Lauren Hoekstra – Staff Writer
Over the past ten years, enrollment trends of students coming to Dordt from a non-Reformed background have increased. Most of the students with a non-Reformed background come from Baptist, Catholic, Evangelical Free, Lutheran, Presbyterian, or unspecified denominations.
The percentage of students from Reformed backgrounds has dropped, especially regarding those from a Christian Reformed Church (CRC) background. In 2007, 61% of students were CRC, compared to only 39% in 2017. As of fall of 2017, about 40% of the campus entered with a religious background that was not Reformed, an increase from 2007 where only 24% of students were not Reformed.
“People usually react poorly [to my beliefs],” said Mykaela Ptacek, a senior from Mount Ridge, KS, who grew up Catholic. “A classmate once tried to start a fight almost with me before class. He said, ‘You worship Mary, don’t you?’ And it was right before a test too. If you don’t know what it [Catholicism] is, try going once. You can’t quite capture the differences in words. Go with an open mind. Don’t think that ‘Oh, they are so crazy, so staunch.’ Just go!”
Many students from non-Reformed backgrounds come to Dordt concerned not about denominations but about its status as a Christian university.
“Throughout CORE-100, I was just trying to understand what was going on and how it was different from what I grew up with,” Ptacek said. “We all worship the same God, so that’s what matters.”
Growing up in an Assemblies of God, Non-Denominational, and now an Evangelical Free church, Emi Stewart, a senior from Ames, IA, struggled with accepting Reformed thought.
“God knows everything,” she said, concerning free will. “Surely within that He knows who is going to be in Heaven versus in Hell.”
According to Stewart, Evangelical Free churches are “reformed, but not hell-bent on it.”
“We believe TULIP and Calvinism is there, but we just have a looser grasp on it,” Stewart said.
Jazmín Aramí Mendieta Gauto grew up in the Pentecostal and Assemblies of God churches in Paraguay. According to Mendieta Gauto, in Pentecostal churches you can lose your salvation if you “mess up.”
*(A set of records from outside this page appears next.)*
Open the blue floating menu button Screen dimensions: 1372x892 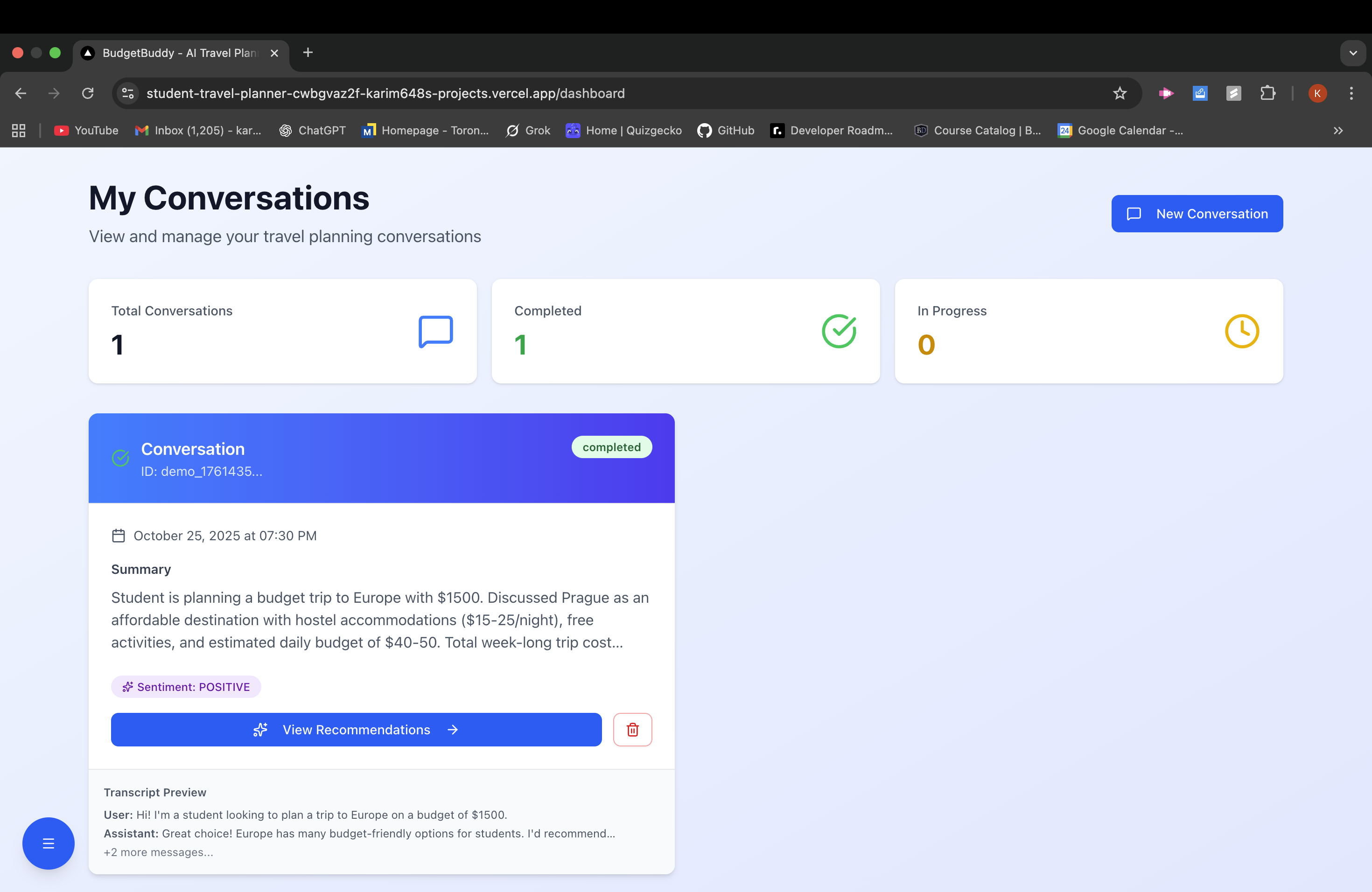(x=49, y=843)
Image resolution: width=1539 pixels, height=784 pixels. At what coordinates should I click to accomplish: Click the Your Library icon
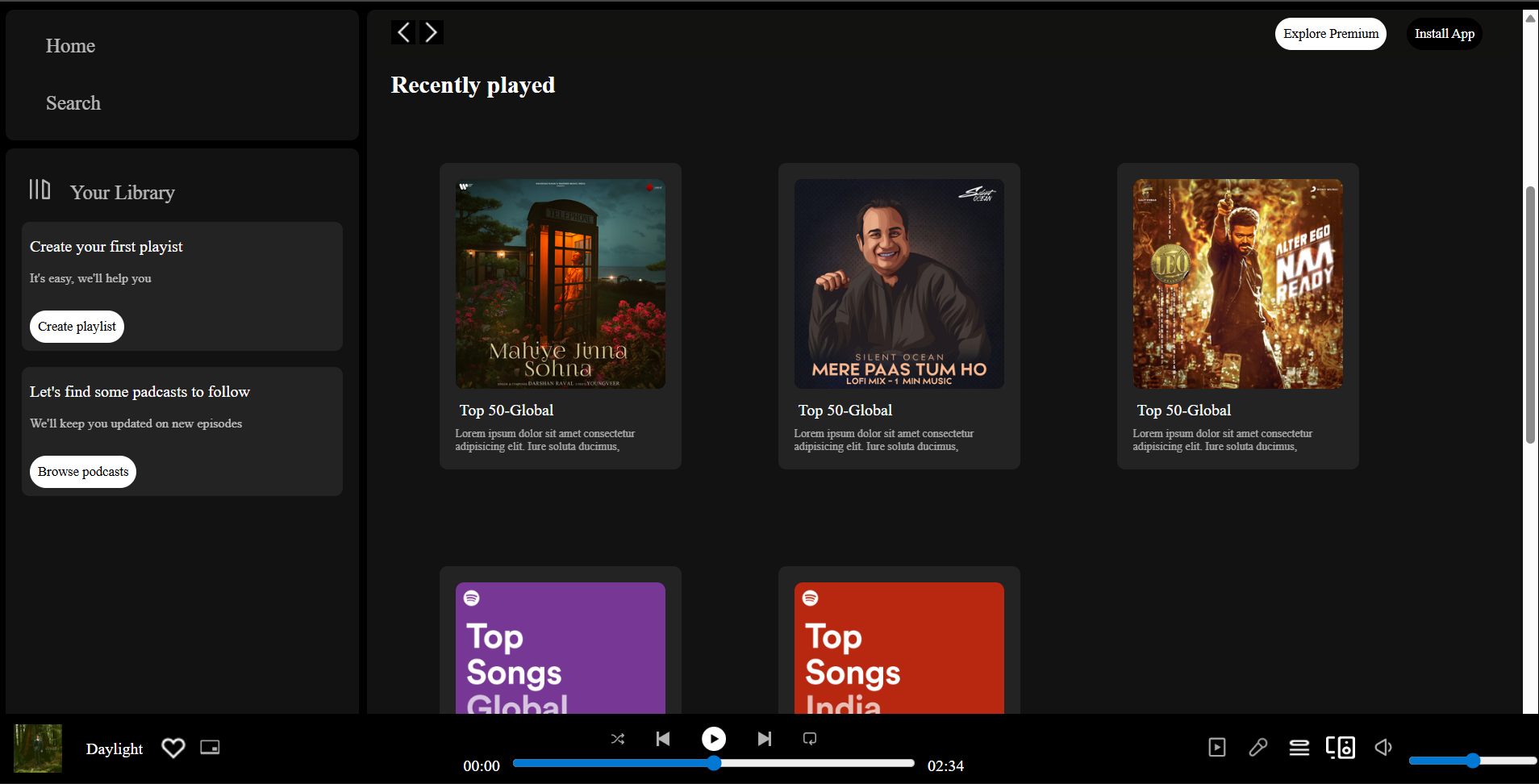click(40, 190)

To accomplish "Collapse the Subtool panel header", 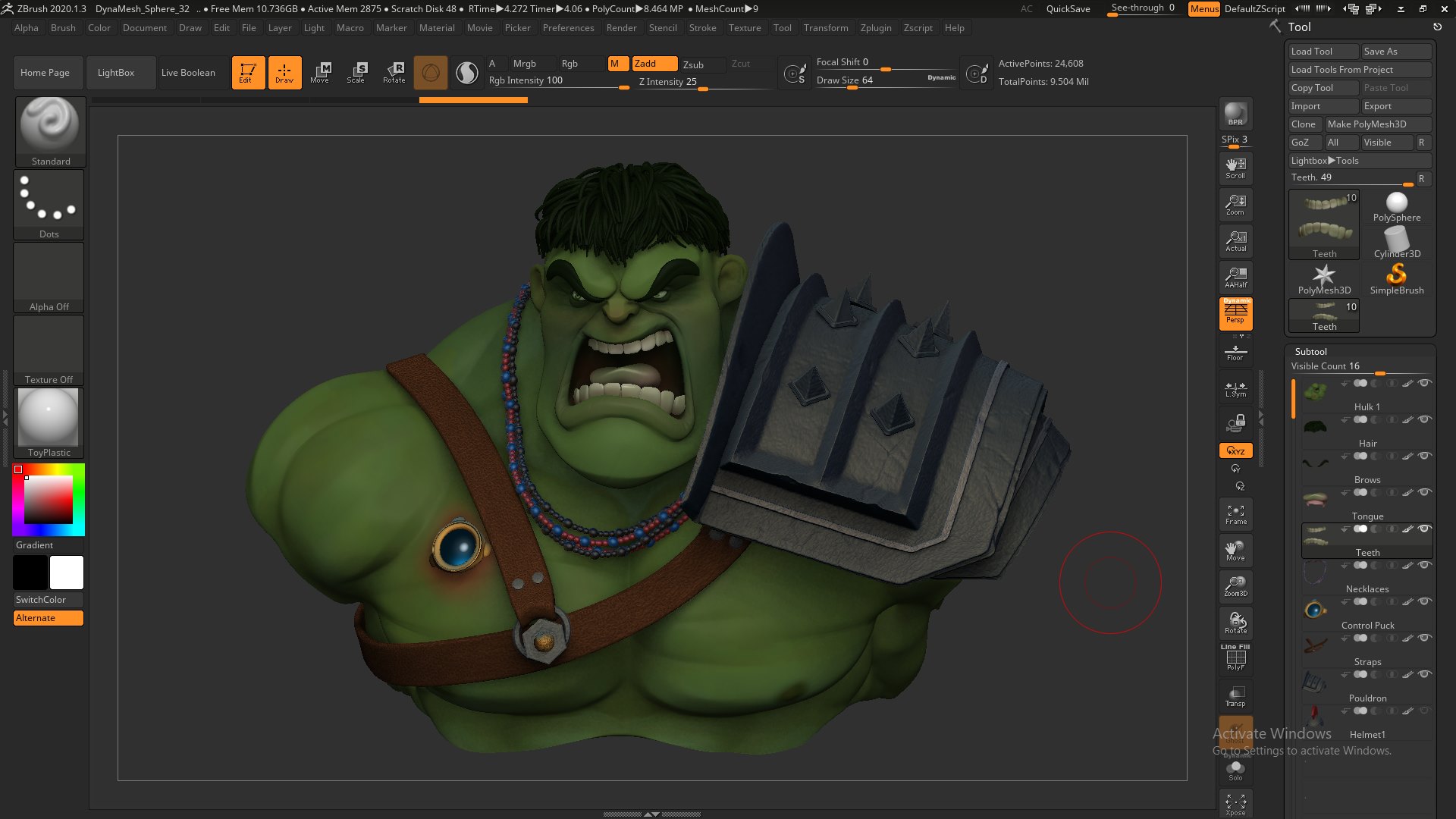I will 1311,352.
“The covenant does not apply to the whole family,” Mendieta Gauto said. “If you have a child who is an atheist, he can go to Hell.”
Pentecostal and Assemblies of God churches believe that the Spirit moves free and tangibly. Religion is primarily composed of having a personal relationship with the Holy Spirit, and Jesus is the gate to the Holy Spirit. According to Mendieta Gauto, Pentecostals tend to separate spiritual and non-spiriutal aspects of life.
“For example, my work as an LCA is just work. It does not combine with God using me to bless others,” Mendieta Gauto said. “Reformed sees everything as worship. Pentecostal, which is Arminian, separates the two.”
Adam Jones, who wished to have their name changed for privacy reasons, feels a little behind in discussions about religion.
“I will try to participate in conversations about religion,” Jones said. “I will just be limited in what I can talk about.”
Jones grew up going to Methodist, Lutheran, and Reformed churches and attended public school.
“Dordt as a whole has made the transition from public school to private Christian school very easy,” he said. “[The professors] have been very accommodating in all the classes to me.”
But some students don’t identify as Christians at all. Leslie Smith, a senior who wished to have her name changed because she feels she would get in trouble with Dordt leadership, defined herself as spiritual, but not religious.
Smith grew up non-denominational, but during her freshman year at Dordt, she cut church out of her life and stopped identifying as Christian.
“Christianity felt like an exclusive club,” she said. “The CRC is very much about liturgy and rules. I call them ‘sit down, stand up’ churches.”
During her freshman year, Smith found a religion that worked for her. The religion of Bahá’í teaches in the multiple incarnations of divine Educators, including Abraham, Buddha, Jesus, Muhammed, and the most recent named Bahá’u’lláh. The Bahá’í belief holds that an individual who believes in any of these incarnations of God is saved.
“My parents told me that I was part of a Muslim cult,” Smith said. “That turned me off from religion. I can’t even try anymore.” She is no longer part of the Bahá’í community.
“Dordt as an institution does present itself as very closed-minded to outsiders,” said Smith. “However, the people at Dordt are incredible and diverse. I wish that Dordt would present itself and the student population better so that we can continue to have diversity in thought. The kindness and love that you can find here [at Dordt] is in individuals, not denominations.”